### Records provided:
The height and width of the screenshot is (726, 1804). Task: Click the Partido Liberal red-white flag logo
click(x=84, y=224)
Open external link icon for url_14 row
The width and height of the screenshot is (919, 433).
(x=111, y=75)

### What to work on:
All of the material above needs to be retyped word for word.

### Task output:
The height and width of the screenshot is (726, 1804). Task: Click the Partido Liberal red-white flag logo
click(x=84, y=224)
Open external link icon for url_14 row
The width and height of the screenshot is (919, 433).
(x=111, y=75)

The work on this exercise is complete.